The $2.3 billion-target raising consists of offering 2.32112 subordinated capital notes for every 1000 Yancoal shares held.
Yancoal said the SCNs will have a face value of $100 each with their holders to initially receive a 7% per annum distribution rate to be paid semi-annually with the first payment in June 2015.
While China’s Yanzhou has agreed to take up 78.3% of the SCNs, it has separately committed to providing up to $1.4 billion more via a 10-year loan facility.
In another boost to Yancoal’s financing front, it said Bank of China and China Construction Bank both committed to extending Yancoal’s repayment of their $2.6 billion facility by three years – making Yancoal’s first repayment not due until June 2020.
Lastly, Yanzhou has further agreed to ensure Yancoal continues to operate and remain solvent for as long as Yanzhou owns 51% of the coal company. Yancoal said Yanzhou could revoke this commitment but only by “giving not less than 24 months’ notice.
Yancoal has agreed to use the $1.8 billion of the Yanzhou-related SCN proceeds to repay this much of the senior loan debt from Yanzhou.
It said remaining proceeds will be used to part fund Yancoal’s existing coal operations and further growth projects – including the underground stage 2 expansion of the Moolarben thermal coal mine in New South Wales.

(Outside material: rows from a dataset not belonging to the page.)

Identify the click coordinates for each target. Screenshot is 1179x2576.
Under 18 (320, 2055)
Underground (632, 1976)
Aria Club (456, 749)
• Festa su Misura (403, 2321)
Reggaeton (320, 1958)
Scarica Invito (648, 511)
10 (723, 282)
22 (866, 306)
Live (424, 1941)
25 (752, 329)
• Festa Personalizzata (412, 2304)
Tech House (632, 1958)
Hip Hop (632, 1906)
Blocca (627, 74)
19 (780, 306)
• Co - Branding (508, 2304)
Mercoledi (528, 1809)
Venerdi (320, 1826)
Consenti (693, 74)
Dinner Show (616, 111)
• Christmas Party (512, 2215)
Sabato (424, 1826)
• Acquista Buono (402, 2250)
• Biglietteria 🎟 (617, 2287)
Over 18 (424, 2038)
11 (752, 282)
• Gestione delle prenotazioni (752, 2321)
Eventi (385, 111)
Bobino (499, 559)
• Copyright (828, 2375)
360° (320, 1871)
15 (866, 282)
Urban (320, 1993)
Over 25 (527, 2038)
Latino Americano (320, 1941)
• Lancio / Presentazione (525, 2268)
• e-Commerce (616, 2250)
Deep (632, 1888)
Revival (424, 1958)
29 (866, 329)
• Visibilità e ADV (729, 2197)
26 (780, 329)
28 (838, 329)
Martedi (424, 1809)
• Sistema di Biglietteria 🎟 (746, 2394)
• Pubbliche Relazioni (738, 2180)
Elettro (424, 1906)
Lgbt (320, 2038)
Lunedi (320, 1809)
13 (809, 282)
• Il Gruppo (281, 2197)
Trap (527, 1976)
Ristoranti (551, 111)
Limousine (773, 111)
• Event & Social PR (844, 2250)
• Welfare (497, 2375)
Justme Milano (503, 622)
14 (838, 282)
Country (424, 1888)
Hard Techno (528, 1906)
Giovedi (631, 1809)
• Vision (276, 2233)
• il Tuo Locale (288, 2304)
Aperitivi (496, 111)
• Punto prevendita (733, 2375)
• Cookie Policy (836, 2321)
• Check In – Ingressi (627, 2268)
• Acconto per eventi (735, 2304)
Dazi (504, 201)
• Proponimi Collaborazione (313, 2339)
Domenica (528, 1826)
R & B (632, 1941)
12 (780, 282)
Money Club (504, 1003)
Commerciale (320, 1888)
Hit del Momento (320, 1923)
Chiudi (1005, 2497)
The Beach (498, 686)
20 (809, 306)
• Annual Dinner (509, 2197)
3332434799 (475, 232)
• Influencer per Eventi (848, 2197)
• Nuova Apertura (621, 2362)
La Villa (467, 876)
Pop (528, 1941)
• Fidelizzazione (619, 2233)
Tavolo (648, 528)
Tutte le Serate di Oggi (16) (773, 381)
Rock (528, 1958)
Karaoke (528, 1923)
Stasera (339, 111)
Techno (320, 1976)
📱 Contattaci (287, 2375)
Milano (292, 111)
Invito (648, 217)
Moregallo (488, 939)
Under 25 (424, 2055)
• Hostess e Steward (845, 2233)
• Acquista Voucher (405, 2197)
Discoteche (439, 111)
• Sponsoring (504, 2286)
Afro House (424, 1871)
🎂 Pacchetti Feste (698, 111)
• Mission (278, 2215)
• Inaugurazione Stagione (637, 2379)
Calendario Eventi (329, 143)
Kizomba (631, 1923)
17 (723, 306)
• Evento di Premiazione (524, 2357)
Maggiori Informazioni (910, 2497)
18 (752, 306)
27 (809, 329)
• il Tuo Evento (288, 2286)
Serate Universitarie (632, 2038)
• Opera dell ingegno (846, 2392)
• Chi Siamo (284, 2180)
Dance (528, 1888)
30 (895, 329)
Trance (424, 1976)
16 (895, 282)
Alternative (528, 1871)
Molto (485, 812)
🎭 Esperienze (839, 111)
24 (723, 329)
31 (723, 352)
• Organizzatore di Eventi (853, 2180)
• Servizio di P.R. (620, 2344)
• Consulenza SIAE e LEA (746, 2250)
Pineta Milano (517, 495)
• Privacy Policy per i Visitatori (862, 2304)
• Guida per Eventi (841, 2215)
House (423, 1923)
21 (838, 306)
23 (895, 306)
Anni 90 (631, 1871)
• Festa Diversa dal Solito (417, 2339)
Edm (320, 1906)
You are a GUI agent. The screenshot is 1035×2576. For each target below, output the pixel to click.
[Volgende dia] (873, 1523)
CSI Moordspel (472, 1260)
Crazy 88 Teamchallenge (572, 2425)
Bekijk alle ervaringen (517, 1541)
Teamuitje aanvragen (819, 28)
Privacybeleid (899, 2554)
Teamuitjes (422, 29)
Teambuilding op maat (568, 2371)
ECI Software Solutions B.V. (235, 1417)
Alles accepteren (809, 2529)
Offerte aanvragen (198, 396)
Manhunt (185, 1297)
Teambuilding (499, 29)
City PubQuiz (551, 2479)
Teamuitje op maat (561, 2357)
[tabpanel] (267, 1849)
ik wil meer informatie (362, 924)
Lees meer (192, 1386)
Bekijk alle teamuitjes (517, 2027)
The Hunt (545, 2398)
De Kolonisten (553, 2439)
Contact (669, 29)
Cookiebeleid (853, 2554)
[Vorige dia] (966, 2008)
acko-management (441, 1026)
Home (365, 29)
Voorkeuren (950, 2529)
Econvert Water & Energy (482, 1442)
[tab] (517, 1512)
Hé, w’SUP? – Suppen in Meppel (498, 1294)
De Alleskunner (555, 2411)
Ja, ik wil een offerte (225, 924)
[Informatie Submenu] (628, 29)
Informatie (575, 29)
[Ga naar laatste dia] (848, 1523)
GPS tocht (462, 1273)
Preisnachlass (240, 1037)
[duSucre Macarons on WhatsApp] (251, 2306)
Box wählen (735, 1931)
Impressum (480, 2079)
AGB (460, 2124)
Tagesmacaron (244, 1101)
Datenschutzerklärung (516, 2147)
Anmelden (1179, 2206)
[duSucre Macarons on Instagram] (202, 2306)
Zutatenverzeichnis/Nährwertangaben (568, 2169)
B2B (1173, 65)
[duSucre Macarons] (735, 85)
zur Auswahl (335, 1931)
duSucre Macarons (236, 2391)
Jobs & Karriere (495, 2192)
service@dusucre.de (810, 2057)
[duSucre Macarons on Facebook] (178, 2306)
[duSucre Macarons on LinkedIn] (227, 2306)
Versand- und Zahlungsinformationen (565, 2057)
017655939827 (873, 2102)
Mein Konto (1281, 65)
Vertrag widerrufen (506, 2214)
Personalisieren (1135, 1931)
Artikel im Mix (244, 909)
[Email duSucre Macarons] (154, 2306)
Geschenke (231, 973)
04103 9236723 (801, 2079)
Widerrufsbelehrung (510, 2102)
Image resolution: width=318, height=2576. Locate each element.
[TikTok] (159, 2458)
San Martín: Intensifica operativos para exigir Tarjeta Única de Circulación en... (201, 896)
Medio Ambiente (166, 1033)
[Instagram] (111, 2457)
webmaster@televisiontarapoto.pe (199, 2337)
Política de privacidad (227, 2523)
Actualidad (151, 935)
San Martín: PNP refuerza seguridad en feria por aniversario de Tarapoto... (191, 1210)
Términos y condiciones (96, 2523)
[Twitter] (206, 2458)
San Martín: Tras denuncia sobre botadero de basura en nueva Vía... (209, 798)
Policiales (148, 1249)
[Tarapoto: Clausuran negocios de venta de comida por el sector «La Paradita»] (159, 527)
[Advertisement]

Yancoal CEO Reinhold Schmidt said the company’s existing level of debt was a constraint on its future expansion and operational improvement strategies.
“Yanzhou’s support for the offer and associated additional funding commitment, demonstrate its continued long term investment in Australia, and provides greater certainty for our more than 2000 employees and the communities in which we operate,” he said.
He also said Yancoal continues to take the necessary steps to reduce gearing, improve operational efficiencies and deliver cost savings to “weather the challenges of an increasingly competitive marketplace”
The funding and SCN proposals require shareholder and regulatory approvals with Yancoal flagging that the SCNs could be issued before December 31.
Deutsche Bank is managing the SCN offer which is not underwritten.
Yancoal, known as Felix Resources before Yanzhou acquired it in 2010, operates seven mines in Australia.
As part of the takeover conditions, Yanzhou floated Yancoal in mid-2012 and owns 78% of the company.
Shares in Yancoal slumped by more than 20% to A17.5c.